■ THE REQUEST
Please rewrite the entries below with every "Instruction" replaced by "Goal", keeping everything else unchanged.

━━━ SUPPLIED RECORDS

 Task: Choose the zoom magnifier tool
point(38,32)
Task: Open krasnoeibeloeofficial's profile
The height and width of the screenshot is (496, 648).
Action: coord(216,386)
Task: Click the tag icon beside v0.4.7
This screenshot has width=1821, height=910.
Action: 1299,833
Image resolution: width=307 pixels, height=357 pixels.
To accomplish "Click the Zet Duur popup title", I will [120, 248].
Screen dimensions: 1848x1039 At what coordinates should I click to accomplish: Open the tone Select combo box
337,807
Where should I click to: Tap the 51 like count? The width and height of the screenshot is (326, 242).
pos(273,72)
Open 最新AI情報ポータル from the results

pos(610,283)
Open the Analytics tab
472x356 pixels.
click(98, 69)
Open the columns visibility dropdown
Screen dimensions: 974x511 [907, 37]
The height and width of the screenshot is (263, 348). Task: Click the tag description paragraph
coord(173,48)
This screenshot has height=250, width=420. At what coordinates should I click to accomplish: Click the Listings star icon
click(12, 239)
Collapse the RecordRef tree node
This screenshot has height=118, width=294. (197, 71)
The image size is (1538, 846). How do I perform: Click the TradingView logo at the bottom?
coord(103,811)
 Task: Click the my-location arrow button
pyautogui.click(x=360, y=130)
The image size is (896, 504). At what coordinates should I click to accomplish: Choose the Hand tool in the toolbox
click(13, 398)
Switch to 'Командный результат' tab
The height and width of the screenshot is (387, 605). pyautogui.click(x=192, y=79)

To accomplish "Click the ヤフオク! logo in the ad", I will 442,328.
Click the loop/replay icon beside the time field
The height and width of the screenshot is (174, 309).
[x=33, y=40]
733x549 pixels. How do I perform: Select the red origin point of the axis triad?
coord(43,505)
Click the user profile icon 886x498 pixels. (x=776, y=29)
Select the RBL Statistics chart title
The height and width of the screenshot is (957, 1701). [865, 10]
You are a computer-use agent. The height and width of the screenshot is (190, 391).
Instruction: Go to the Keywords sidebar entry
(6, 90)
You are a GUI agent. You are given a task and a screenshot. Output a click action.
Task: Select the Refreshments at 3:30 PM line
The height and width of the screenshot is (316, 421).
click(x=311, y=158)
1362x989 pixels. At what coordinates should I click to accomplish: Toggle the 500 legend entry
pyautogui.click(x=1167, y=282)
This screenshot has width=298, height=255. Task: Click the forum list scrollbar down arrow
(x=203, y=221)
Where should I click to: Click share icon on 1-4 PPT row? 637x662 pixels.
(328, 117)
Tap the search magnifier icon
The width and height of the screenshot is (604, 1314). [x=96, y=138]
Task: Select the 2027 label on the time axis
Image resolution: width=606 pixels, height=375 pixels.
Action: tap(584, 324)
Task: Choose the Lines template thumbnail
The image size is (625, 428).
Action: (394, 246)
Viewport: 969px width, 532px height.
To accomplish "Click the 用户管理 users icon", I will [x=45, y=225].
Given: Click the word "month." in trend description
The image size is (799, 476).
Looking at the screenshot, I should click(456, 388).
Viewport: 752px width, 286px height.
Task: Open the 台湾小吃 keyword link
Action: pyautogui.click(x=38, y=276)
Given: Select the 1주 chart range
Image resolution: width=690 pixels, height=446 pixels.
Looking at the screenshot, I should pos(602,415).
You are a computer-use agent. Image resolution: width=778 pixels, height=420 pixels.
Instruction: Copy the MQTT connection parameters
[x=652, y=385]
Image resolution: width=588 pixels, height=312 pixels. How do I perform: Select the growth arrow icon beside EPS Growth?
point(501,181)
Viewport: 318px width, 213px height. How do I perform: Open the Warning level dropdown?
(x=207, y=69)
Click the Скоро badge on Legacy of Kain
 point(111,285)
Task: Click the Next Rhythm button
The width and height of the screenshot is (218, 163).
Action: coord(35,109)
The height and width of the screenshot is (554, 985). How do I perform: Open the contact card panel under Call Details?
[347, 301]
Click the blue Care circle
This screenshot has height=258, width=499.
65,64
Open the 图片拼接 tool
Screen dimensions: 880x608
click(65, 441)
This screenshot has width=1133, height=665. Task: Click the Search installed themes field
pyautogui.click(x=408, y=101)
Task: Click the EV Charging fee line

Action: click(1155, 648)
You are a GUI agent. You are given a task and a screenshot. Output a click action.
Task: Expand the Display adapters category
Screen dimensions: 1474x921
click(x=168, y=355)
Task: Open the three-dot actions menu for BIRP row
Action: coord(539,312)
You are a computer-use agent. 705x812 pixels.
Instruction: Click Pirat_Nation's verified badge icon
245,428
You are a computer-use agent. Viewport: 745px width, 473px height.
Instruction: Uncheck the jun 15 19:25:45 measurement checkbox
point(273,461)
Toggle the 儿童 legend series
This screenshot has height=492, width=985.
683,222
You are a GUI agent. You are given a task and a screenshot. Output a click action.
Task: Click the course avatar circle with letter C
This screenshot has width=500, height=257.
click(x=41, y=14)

━━━━━━

■ WRITTEN ANSWER
 Task: Choose the zoom magnifier tool
point(38,32)
Task: Open krasnoeibeloeofficial's profile
The height and width of the screenshot is (496, 648).
Action: coord(216,386)
Task: Click the tag icon beside v0.4.7
This screenshot has width=1821, height=910.
Action: 1299,833
Image resolution: width=307 pixels, height=357 pixels.
To accomplish "Click the Zet Duur popup title", I will [120, 248].
Screen dimensions: 1848x1039 At what coordinates should I click to accomplish: Open the tone Select combo box
337,807
Where should I click to: Tap the 51 like count? The width and height of the screenshot is (326, 242).
pos(273,72)
Open 最新AI情報ポータル from the results

pos(610,283)
Open the Analytics tab
472x356 pixels.
click(98, 69)
Open the columns visibility dropdown
Screen dimensions: 974x511 [907, 37]
The height and width of the screenshot is (263, 348). Task: Click the tag description paragraph
coord(173,48)
This screenshot has height=250, width=420. At what coordinates should I click to accomplish: Click the Listings star icon
click(12, 239)
Collapse the RecordRef tree node
This screenshot has height=118, width=294. (197, 71)
The image size is (1538, 846). How do I perform: Click the TradingView logo at the bottom?
coord(103,811)
 Task: Click the my-location arrow button
pyautogui.click(x=360, y=130)
The image size is (896, 504). At what coordinates should I click to accomplish: Choose the Hand tool in the toolbox
click(13, 398)
Switch to 'Командный результат' tab
The height and width of the screenshot is (387, 605). pyautogui.click(x=192, y=79)

To accomplish "Click the ヤフオク! logo in the ad", I will 442,328.
Click the loop/replay icon beside the time field
The height and width of the screenshot is (174, 309).
[x=33, y=40]
733x549 pixels. How do I perform: Select the red origin point of the axis triad?
coord(43,505)
Click the user profile icon 886x498 pixels. (x=776, y=29)
Select the RBL Statistics chart title
The height and width of the screenshot is (957, 1701). [865, 10]
You are a computer-use agent. The height and width of the screenshot is (190, 391).
Goal: Go to the Keywords sidebar entry
(6, 90)
You are a GUI agent. You are given a task and a screenshot. Output a click action.
Task: Select the Refreshments at 3:30 PM line
The height and width of the screenshot is (316, 421).
click(x=311, y=158)
1362x989 pixels. At what coordinates should I click to accomplish: Toggle the 500 legend entry
pyautogui.click(x=1167, y=282)
This screenshot has width=298, height=255. Task: Click the forum list scrollbar down arrow
(x=203, y=221)
Where should I click to: Click share icon on 1-4 PPT row? 637x662 pixels.
(328, 117)
Tap the search magnifier icon
The width and height of the screenshot is (604, 1314). [x=96, y=138]
Task: Select the 2027 label on the time axis
Image resolution: width=606 pixels, height=375 pixels.
Action: tap(584, 324)
Task: Choose the Lines template thumbnail
The image size is (625, 428).
Action: (394, 246)
Viewport: 969px width, 532px height.
To accomplish "Click the 用户管理 users icon", I will [x=45, y=225].
Given: Click the word "month." in trend description
The image size is (799, 476).
Looking at the screenshot, I should click(456, 388).
Viewport: 752px width, 286px height.
Task: Open the 台湾小吃 keyword link
Action: pyautogui.click(x=38, y=276)
Given: Select the 1주 chart range
Image resolution: width=690 pixels, height=446 pixels.
Looking at the screenshot, I should pos(602,415).
You are a computer-use agent. Image resolution: width=778 pixels, height=420 pixels.
Goal: Copy the MQTT connection parameters
[x=652, y=385]
Image resolution: width=588 pixels, height=312 pixels. How do I perform: Select the growth arrow icon beside EPS Growth?
point(501,181)
Viewport: 318px width, 213px height. How do I perform: Open the Warning level dropdown?
(x=207, y=69)
Click the Скоро badge on Legacy of Kain
 point(111,285)
Task: Click the Next Rhythm button
The width and height of the screenshot is (218, 163).
Action: coord(35,109)
The height and width of the screenshot is (554, 985). How do I perform: Open the contact card panel under Call Details?
[347, 301]
Click the blue Care circle
This screenshot has height=258, width=499.
65,64
Open the 图片拼接 tool
Screen dimensions: 880x608
click(65, 441)
This screenshot has width=1133, height=665. Task: Click the Search installed themes field
pyautogui.click(x=408, y=101)
Task: Click the EV Charging fee line

Action: click(1155, 648)
You are a GUI agent. You are given a task and a screenshot. Output a click action.
Task: Expand the Display adapters category
Screen dimensions: 1474x921
click(x=168, y=355)
Task: Open the three-dot actions menu for BIRP row
Action: coord(539,312)
You are a computer-use agent. 705x812 pixels.
Goal: Click Pirat_Nation's verified badge icon
245,428
You are a computer-use agent. Viewport: 745px width, 473px height.
Goal: Uncheck the jun 15 19:25:45 measurement checkbox
point(273,461)
Toggle the 儿童 legend series
This screenshot has height=492, width=985.
683,222
You are a GUI agent. You are given a task and a screenshot. Output a click action.
Task: Click the course avatar circle with letter C
This screenshot has width=500, height=257.
click(x=41, y=14)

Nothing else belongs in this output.